### [ABOUT THIS EXERCISE]
Go through the material and copy each line in which the word "Select" shows up.

### [DATA TO PROCESS]

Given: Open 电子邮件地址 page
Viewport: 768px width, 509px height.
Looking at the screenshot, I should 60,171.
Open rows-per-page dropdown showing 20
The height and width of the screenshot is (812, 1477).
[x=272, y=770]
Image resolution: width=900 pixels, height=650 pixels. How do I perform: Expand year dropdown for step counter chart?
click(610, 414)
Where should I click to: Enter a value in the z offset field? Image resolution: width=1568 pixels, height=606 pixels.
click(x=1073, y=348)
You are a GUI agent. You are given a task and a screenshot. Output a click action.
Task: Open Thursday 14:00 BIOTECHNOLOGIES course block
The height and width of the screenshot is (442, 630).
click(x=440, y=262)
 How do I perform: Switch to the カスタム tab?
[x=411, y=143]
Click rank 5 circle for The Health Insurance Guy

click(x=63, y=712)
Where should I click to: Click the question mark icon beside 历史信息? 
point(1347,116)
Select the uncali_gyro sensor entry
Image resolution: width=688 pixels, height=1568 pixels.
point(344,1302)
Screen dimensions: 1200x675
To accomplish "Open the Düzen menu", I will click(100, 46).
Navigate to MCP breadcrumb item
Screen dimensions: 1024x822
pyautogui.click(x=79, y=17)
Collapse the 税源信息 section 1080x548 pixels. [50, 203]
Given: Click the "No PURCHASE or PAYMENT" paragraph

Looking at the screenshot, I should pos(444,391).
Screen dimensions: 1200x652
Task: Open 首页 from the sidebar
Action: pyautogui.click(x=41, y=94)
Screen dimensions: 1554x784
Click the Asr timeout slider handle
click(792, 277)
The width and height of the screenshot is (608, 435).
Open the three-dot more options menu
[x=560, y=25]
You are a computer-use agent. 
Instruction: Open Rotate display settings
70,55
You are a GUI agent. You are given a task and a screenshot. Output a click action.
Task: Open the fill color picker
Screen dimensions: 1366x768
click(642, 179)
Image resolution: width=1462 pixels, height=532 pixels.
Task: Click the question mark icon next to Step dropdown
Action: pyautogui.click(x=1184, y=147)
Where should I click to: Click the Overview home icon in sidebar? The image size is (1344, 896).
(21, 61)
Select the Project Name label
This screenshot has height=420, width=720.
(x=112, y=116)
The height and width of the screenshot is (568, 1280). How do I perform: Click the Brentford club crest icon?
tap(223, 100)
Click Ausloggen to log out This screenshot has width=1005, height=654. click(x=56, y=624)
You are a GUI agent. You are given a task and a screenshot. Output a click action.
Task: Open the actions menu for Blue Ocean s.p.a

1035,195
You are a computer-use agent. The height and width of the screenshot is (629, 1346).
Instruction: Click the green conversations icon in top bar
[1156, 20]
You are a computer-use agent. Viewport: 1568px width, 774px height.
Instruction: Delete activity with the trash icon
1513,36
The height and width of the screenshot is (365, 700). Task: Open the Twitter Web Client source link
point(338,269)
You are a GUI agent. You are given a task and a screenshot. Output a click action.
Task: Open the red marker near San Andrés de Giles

### [ANSWER FOR THE TASK]
Select the uncali_gyro sensor entry
Select the Project Name label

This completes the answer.